### Assigned task
Every line from the one containing "[Warriors Black PUFF" to the one containing "[Go to slide 5 of 6] (144, 2353)" in the records below, both included, must be set down exactly, and no other line.

Stored items
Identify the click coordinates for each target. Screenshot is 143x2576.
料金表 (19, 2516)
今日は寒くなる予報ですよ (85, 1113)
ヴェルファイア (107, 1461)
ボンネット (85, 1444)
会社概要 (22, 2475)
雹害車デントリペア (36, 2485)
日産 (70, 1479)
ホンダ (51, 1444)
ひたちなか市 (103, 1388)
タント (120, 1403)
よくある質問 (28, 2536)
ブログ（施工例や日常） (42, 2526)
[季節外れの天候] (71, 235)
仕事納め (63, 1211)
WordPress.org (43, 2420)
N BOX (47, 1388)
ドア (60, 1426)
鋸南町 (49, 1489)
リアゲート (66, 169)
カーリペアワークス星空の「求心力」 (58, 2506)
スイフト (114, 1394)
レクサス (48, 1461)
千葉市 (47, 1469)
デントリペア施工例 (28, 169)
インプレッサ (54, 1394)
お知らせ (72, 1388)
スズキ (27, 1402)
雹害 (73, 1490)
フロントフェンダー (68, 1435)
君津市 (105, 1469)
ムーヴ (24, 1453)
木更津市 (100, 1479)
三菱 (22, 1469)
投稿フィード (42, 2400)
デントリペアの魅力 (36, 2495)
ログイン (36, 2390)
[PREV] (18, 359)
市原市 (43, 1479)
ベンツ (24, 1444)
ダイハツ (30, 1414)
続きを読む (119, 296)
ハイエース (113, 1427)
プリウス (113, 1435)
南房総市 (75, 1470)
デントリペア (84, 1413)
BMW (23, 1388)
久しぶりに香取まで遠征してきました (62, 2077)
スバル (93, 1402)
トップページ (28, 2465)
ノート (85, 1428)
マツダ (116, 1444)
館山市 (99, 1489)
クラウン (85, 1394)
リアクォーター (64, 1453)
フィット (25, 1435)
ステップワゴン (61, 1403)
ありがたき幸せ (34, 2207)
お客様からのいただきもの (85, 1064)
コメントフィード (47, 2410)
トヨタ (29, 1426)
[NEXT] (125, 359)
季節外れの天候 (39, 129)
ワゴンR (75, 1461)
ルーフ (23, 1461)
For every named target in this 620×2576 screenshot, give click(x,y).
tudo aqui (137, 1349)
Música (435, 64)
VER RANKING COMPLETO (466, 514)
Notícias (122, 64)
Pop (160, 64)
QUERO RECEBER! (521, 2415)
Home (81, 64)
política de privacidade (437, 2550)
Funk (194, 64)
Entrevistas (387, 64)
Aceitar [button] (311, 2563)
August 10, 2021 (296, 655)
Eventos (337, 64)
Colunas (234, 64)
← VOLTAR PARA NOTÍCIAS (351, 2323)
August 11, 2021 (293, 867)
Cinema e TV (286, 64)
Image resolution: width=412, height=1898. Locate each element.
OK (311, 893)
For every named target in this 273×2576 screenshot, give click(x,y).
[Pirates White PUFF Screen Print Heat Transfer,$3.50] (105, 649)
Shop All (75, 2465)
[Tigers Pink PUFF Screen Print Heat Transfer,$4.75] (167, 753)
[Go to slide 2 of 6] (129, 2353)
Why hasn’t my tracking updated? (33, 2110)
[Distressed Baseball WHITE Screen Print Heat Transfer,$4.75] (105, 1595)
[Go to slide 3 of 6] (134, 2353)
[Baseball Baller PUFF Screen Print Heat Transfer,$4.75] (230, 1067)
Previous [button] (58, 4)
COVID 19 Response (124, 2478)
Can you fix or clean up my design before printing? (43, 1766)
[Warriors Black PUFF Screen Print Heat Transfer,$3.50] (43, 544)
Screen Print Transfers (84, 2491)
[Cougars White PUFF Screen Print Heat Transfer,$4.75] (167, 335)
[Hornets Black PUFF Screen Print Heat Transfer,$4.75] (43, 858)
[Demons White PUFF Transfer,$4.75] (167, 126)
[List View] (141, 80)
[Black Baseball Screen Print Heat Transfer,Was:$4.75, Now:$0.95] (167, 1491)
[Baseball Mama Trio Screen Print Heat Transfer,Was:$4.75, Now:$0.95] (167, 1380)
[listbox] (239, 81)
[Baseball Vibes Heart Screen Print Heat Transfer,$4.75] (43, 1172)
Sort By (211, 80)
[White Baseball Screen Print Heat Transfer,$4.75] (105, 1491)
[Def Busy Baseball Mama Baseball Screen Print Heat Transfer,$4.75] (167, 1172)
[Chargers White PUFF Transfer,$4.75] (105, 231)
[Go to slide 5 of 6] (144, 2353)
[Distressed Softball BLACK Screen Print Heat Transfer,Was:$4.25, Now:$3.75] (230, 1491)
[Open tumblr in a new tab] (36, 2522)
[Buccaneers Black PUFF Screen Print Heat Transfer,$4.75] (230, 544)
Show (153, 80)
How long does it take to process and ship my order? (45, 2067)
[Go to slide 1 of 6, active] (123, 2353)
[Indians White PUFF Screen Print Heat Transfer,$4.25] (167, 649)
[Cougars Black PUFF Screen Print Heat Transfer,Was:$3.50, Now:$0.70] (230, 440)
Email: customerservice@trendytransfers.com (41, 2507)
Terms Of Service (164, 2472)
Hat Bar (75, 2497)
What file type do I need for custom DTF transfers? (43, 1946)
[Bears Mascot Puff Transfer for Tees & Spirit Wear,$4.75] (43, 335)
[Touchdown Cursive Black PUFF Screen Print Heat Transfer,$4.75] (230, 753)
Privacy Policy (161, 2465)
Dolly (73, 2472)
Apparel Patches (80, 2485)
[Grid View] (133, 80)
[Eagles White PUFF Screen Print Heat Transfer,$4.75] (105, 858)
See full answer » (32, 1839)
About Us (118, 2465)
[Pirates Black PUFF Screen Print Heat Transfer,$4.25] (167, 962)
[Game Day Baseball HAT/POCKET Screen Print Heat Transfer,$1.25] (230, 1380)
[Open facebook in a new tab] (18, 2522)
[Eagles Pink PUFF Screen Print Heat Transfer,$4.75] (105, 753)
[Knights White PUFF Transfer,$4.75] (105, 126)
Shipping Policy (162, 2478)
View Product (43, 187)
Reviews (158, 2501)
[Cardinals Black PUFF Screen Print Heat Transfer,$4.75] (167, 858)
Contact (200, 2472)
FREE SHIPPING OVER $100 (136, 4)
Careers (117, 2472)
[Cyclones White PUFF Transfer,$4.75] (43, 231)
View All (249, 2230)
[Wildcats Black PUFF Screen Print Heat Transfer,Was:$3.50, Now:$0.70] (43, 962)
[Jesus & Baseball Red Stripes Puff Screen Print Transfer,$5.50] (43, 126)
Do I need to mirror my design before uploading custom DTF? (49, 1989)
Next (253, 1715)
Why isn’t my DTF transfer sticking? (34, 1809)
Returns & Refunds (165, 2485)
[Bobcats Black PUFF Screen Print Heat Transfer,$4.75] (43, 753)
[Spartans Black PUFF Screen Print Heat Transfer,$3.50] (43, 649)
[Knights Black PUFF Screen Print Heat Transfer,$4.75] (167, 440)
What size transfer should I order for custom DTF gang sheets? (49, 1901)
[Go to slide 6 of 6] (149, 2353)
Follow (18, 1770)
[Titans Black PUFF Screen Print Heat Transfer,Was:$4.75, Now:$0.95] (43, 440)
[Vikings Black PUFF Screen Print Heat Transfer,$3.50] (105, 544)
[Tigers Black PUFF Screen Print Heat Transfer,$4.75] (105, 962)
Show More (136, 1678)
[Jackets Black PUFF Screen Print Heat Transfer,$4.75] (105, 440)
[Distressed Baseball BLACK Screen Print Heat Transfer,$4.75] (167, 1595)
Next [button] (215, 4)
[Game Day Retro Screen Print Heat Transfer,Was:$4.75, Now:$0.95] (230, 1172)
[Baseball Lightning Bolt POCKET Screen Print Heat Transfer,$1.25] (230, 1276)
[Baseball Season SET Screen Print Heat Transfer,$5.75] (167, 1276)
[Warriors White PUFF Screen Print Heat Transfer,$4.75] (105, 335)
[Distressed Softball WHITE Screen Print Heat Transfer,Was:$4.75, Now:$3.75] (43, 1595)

### Task result
[Warriors Black PUFF Screen Print Heat Transfer,$3.50] (43, 544)
Screen Print Transfers (84, 2491)
[Cougars White PUFF Screen Print Heat Transfer,$4.75] (167, 335)
[Hornets Black PUFF Screen Print Heat Transfer,$4.75] (43, 858)
[Demons White PUFF Transfer,$4.75] (167, 126)
[List View] (141, 80)
[Black Baseball Screen Print Heat Transfer,Was:$4.75, Now:$0.95] (167, 1491)
[Baseball Mama Trio Screen Print Heat Transfer,Was:$4.75, Now:$0.95] (167, 1380)
[listbox] (239, 81)
[Baseball Vibes Heart Screen Print Heat Transfer,$4.75] (43, 1172)
Sort By (211, 80)
[White Baseball Screen Print Heat Transfer,$4.75] (105, 1491)
[Def Busy Baseball Mama Baseball Screen Print Heat Transfer,$4.75] (167, 1172)
[Chargers White PUFF Transfer,$4.75] (105, 231)
[Go to slide 5 of 6] (144, 2353)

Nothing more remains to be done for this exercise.